## [WORK TO BE COMPLETED]
From the records below, extract only the lines running from the line with "Expand the General options node" to the line with "Click the Trama pattern tab icon", both lines included, reproducing them exactly.

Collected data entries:
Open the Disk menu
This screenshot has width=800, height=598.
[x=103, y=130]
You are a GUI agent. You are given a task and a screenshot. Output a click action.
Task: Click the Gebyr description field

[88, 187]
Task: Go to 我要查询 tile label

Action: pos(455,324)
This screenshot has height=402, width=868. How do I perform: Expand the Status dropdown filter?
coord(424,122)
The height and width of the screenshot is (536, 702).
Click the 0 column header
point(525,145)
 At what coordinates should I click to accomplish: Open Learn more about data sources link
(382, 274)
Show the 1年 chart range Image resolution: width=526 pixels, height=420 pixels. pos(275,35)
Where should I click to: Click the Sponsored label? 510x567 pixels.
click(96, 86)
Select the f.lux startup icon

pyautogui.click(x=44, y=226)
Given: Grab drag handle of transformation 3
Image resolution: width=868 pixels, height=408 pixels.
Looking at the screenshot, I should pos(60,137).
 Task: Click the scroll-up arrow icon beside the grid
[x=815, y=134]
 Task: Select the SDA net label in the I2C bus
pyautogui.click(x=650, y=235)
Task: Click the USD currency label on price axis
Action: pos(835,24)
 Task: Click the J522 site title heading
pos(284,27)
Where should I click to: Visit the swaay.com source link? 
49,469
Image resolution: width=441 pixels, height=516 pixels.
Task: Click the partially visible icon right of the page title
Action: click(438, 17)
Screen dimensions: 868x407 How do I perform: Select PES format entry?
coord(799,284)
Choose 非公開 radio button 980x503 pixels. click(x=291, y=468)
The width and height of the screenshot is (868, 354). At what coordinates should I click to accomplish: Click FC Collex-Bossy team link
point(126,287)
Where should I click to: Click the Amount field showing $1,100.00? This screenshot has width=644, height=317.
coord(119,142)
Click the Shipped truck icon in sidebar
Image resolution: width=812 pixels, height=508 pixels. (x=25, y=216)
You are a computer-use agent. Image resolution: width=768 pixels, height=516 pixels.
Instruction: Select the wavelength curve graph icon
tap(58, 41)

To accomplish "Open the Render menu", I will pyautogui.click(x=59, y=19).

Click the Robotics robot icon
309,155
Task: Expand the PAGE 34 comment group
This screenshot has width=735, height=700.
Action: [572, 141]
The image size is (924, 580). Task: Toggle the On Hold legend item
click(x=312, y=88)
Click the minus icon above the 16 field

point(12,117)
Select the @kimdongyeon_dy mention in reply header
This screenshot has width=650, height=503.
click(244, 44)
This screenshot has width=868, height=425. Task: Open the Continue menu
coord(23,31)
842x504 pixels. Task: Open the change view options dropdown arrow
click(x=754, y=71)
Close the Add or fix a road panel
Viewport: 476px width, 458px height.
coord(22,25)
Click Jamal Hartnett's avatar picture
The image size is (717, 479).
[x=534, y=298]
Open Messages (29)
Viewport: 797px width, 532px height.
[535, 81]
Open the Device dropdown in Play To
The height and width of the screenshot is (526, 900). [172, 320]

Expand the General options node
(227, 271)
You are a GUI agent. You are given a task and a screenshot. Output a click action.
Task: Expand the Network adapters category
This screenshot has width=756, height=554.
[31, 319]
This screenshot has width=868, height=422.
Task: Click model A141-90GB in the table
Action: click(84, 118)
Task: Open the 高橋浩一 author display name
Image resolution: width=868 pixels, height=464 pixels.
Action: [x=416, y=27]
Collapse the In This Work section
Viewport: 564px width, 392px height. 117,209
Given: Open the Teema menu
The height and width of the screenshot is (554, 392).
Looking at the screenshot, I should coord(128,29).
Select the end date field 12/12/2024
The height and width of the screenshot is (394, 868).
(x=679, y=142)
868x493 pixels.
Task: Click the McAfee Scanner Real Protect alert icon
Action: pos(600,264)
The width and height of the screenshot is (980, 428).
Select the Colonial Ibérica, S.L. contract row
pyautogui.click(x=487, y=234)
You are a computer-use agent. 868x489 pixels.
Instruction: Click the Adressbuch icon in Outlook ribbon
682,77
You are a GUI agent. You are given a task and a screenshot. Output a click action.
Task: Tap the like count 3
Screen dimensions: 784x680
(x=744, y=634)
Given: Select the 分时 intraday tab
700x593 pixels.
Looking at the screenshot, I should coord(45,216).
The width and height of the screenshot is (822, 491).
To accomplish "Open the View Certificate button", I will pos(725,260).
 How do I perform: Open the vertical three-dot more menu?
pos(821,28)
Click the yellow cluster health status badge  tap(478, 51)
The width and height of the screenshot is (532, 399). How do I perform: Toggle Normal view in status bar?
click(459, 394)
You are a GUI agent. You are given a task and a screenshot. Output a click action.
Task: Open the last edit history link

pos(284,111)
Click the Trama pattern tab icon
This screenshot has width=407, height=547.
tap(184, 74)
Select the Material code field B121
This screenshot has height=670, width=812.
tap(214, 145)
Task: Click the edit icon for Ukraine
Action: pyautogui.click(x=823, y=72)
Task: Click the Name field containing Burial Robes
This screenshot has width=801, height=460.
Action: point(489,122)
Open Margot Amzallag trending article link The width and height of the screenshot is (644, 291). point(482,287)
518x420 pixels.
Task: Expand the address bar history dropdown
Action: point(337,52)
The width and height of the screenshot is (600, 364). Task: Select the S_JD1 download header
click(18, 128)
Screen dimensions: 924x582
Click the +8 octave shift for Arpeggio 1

## [TASK RESPONSE]
Expand the General options node
(227, 271)
You are a GUI agent. You are given a task and a screenshot. Output a click action.
Task: Expand the Network adapters category
This screenshot has width=756, height=554.
[31, 319]
This screenshot has width=868, height=422.
Task: Click model A141-90GB in the table
Action: click(84, 118)
Task: Open the 高橋浩一 author display name
Image resolution: width=868 pixels, height=464 pixels.
Action: [x=416, y=27]
Collapse the In This Work section
Viewport: 564px width, 392px height. 117,209
Given: Open the Teema menu
The height and width of the screenshot is (554, 392).
Looking at the screenshot, I should coord(128,29).
Select the end date field 12/12/2024
The height and width of the screenshot is (394, 868).
(x=679, y=142)
868x493 pixels.
Task: Click the McAfee Scanner Real Protect alert icon
Action: pos(600,264)
The width and height of the screenshot is (980, 428).
Select the Colonial Ibérica, S.L. contract row
pyautogui.click(x=487, y=234)
You are a computer-use agent. 868x489 pixels.
Instruction: Click the Adressbuch icon in Outlook ribbon
682,77
You are a GUI agent. You are given a task and a screenshot. Output a click action.
Task: Tap the like count 3
Screen dimensions: 784x680
(x=744, y=634)
Given: Select the 分时 intraday tab
700x593 pixels.
Looking at the screenshot, I should coord(45,216).
The width and height of the screenshot is (822, 491).
To accomplish "Open the View Certificate button", I will pos(725,260).
 How do I perform: Open the vertical three-dot more menu?
pos(821,28)
Click the yellow cluster health status badge  tap(478, 51)
The width and height of the screenshot is (532, 399). How do I perform: Toggle Normal view in status bar?
click(459, 394)
You are a GUI agent. You are given a task and a screenshot. Output a click action.
Task: Open the last edit history link

pos(284,111)
Click the Trama pattern tab icon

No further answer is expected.